SOURCE PASSAGE:
Guide · Operations

MCP server graceful shutdown

Graceful shutdown is the difference between a deploy that silently drops active tool calls and one that waits for them to finish. MCP servers are stateful — each session starts with an initialize handshake and may have a tool call in flight when a shutdown signal arrives. A process that exits immediately on SIGTERM kills that tool call mid-execution, leaving the client with a broken connection. A server with graceful shutdown stops accepting new sessions, waits for active sessions to complete their current tool call, then exits cleanly. AliveMCP's probe starts a new session every 60 seconds — during a graceful shutdown, the probe will see the server transition from up to a brief 503 state (health check returns unhealthy) before the process exits, which is distinct from an unplanned crash.

TL;DR

The shutdown sequence is: (1) mark health check as unhealthy so the load balancer stops routing new sessions; (2) stop the HTTP listener to reject new initialize requests; (3) wait up to DRAIN_TIMEOUT_MS for active sessions to finish their current tool call; (4) close database connections and other resources; (5) exit. The container orchestrator's terminationGracePeriodSeconds (Kubernetes) or stop_grace_period (Docker Compose) must exceed DRAIN_TIMEOUT_MS or the process will be SIGKILL'd before the drain completes.

RECORDS:
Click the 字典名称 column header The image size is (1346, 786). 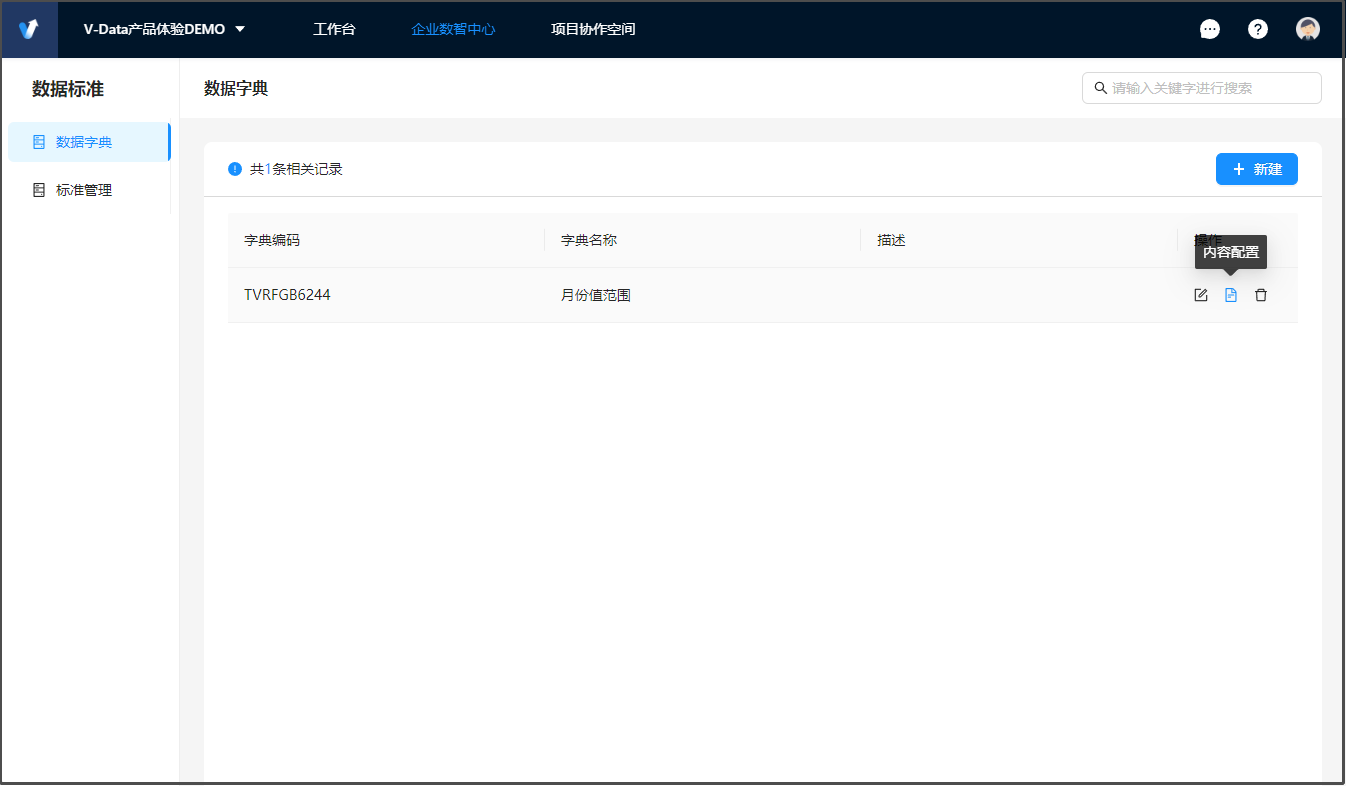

==

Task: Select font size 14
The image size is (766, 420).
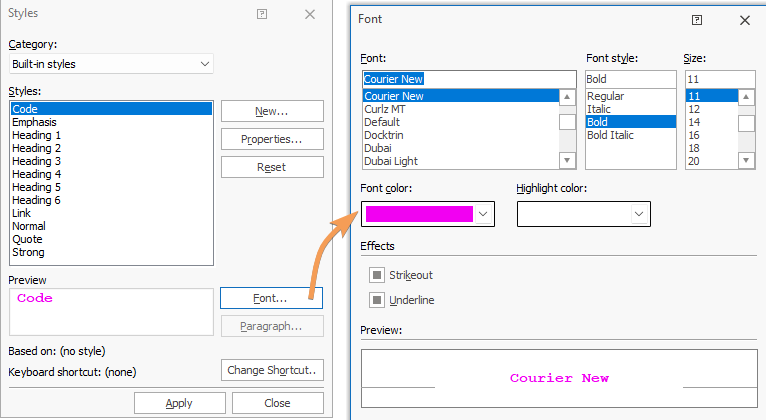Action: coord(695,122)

THINGS TO DO:
1. Output the portion of the MCP shutdown guide starting with "The shutdown sequence" and going on through "the drain completes.".
2. According to the MCP shutdown guide, how often does AliveMCP's probe start a new session?
3. Resume the MCP shutdown guide from the point where it stops.
The listing has no connection to the MCP shutdown guide.

PER-TASK ANSWERS:
1.
The shutdown sequence is: (1) mark health check as unhealthy so the load balancer stops routing new sessions; (2) stop the HTTP listener to reject new initialize requests; (3) wait up to DRAIN_TIMEOUT_MS for active sessions to finish their current tool call; (4) close database connections and other resources; (5) exit. The container orchestrator's terminationGracePeriodSeconds (Kubernetes) or stop_grace_period (Docker Compose) must exceed DRAIN_TIMEOUT_MS or the process will be SIGKILL'd before the drain completes.

2. Every 60 seconds.

3.
SIGTERM handler and shutdown sequence

Node.js does not exit on SIGTERM by default — you must register a handler. In Docker, if your CMD is in shell form (CMD node server.js), Node.js runs as a child of sh and may never receive SIGTERM. Use exec form (CMD ["node", "dist/server.js"]) so Node.js is PID 1 and receives signals directly.

// server.ts — complete graceful shutdown implementation
import express from 'express';
import { McpServer } from '@modelcontextprotocol/sdk/server/mcp.js';
import { StreamableHTTPServerTransport } from '@modelcontextprotocol/sdk/server/streamableHttp.js';
import { db } from './db.js';

const DRAIN_TIMEOUT_MS = parseInt(process.env.DRAIN_TIMEOUT_MS ?? '30000');

let isShuttingDown = false;
const activeSessions = new Map<string, StreamableHTTPServerTransport>();

const app = express();

// Health check — returns 503 during shutdown so load balancer drains traffic
app.get('/healthz', (req, res) => {
  if (isShuttingDown) {
    return res.status(503).json({ status: 'shutting_down' });
  }
  res.json({ status: 'ok' });
});

app.post('/mcp', async (req, res) => {
  if (isShuttingDown) {
    return res.status(503).json({ error: 'server is shutting down' });
  }
  const server = new McpServer({ name: 'my-server', version: '1.0.0' });
  const transport = new StreamableHTTPServerTransport({ sessionIdHeader: 'mcp-session-id' });

  const sessionId = req.headers['mcp-session-id'] as string ?? crypto.randomUUID();
  activeSessions.set(sessionId, transport);
  res.on('close', () => activeSessions.delete(sessionId));

  await server.connect(transport);
  await transport.handleRequest(req, res);
});

const httpServer = app.listen(3001, () => {
  console.log({ event: 'server_started', port: 3001 });
});

async function shutdown(signal: string) {
  if (isShuttingDown) return;
  isShuttingDown = true;
  console.log({ event: 'shutdown_started', signal, activeSessions: activeSessions.size });

  // Step 1: stop accepting new connections
  httpServer.close();

  // Step 2: wait for active sessions to finish (up to DRAIN_TIMEOUT_MS)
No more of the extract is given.